THE TASK - Print exactly the lines below between the line holding "This screenshot has height=1000, width=1000." and the line holding "Task: Click the 009号地块 label on the map", inclusive, and nothing more.

MATERIAL SHOWN -
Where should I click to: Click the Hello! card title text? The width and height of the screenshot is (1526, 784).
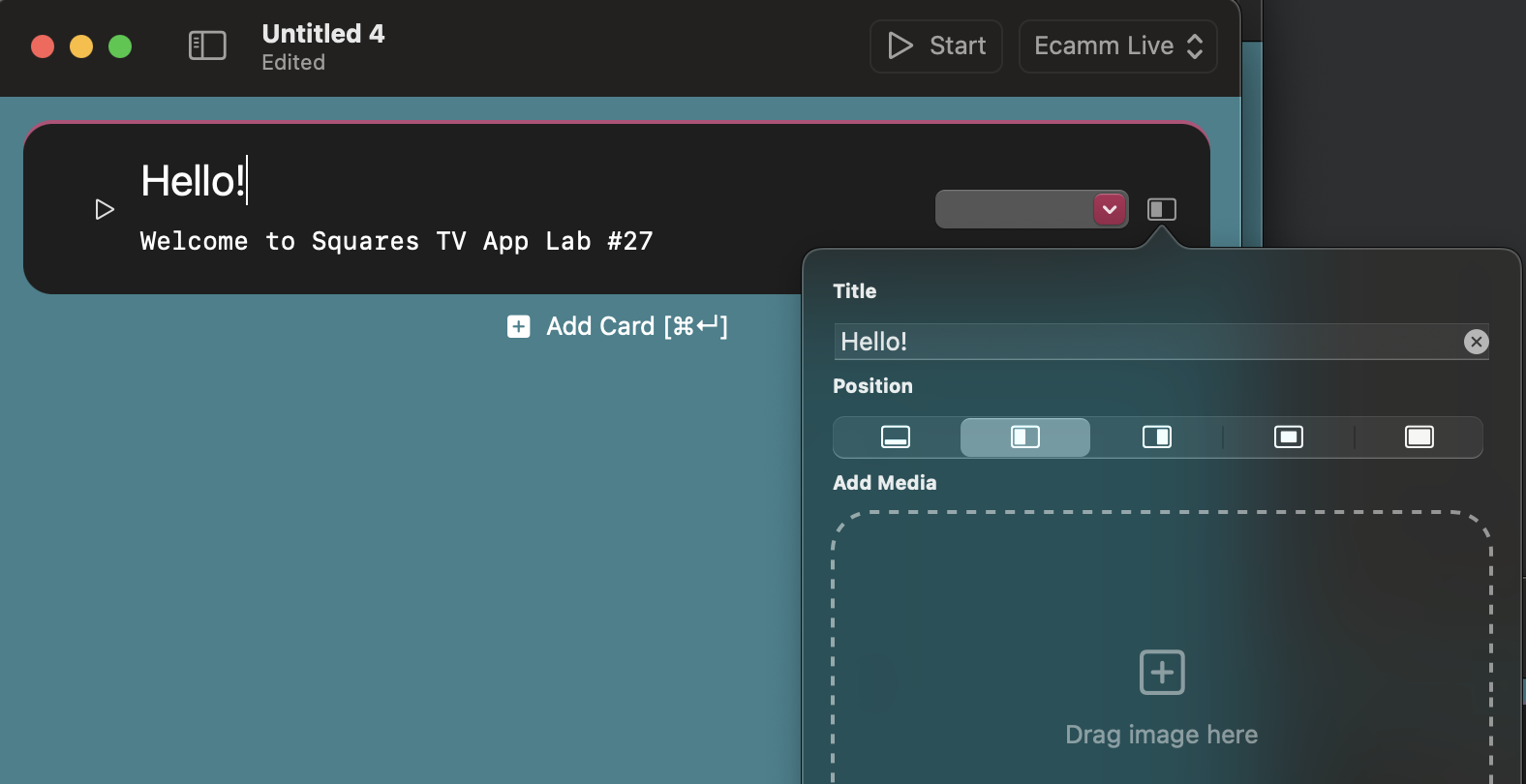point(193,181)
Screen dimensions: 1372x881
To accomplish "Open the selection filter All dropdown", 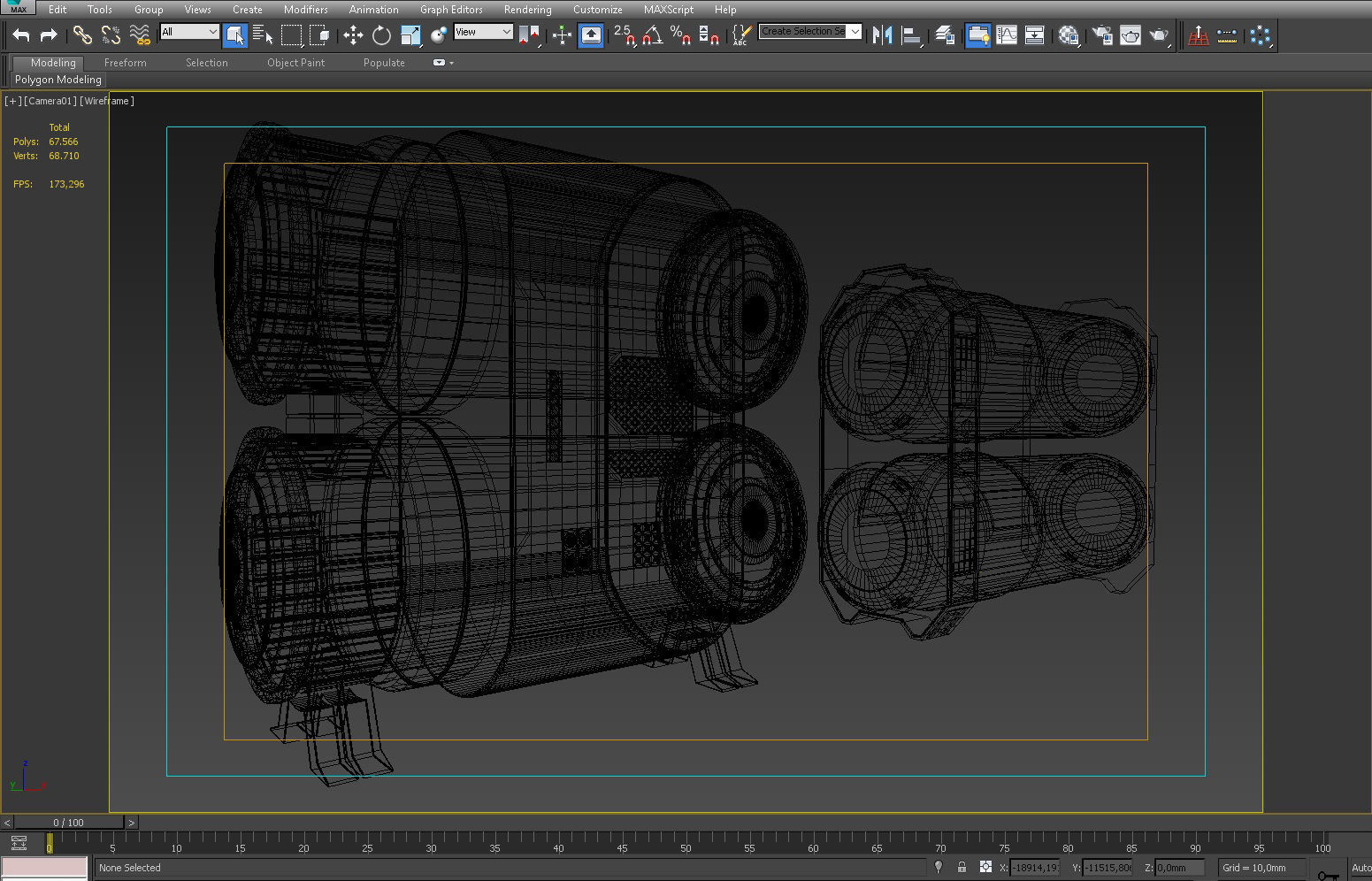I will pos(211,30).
--
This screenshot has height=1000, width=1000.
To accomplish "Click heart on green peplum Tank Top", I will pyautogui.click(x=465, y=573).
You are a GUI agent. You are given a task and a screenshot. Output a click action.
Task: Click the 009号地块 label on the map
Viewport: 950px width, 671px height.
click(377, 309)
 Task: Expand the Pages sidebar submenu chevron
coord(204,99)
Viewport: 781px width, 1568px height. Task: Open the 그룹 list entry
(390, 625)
--
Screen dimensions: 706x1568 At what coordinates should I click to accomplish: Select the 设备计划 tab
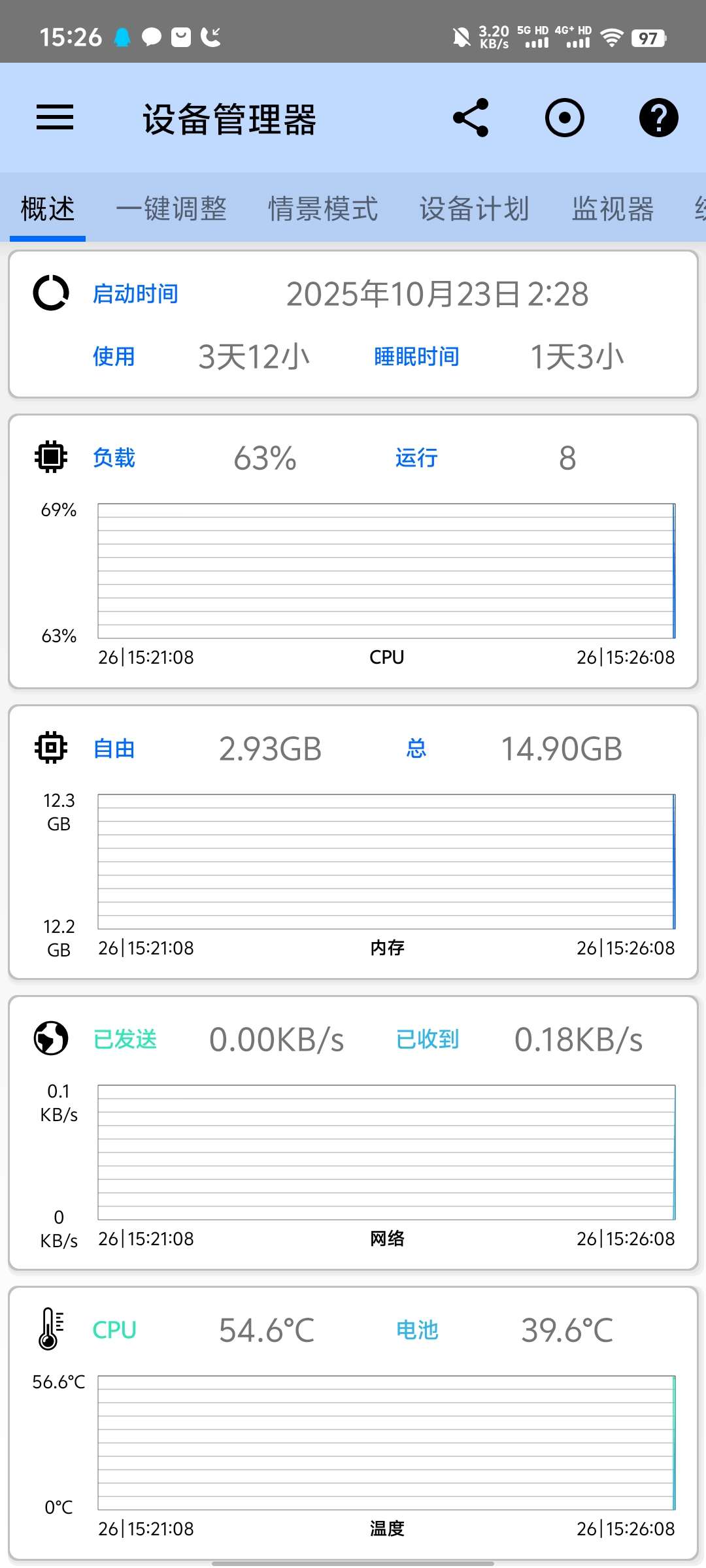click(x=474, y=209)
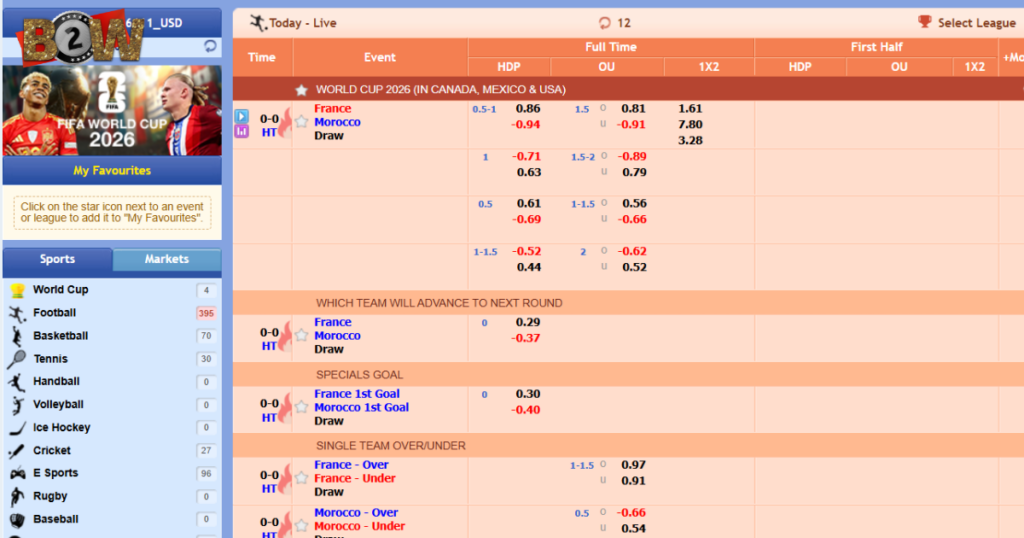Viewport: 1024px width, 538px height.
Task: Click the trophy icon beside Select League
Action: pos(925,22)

FINAL ANSWER -
This screenshot has height=1000, width=1000.
To accomplish "Click heart on green peplum Tank Top", I will pyautogui.click(x=465, y=573).
You are a GUI agent. You are given a task and a screenshot. Output a click action.
Task: Click the 009号地块 label on the map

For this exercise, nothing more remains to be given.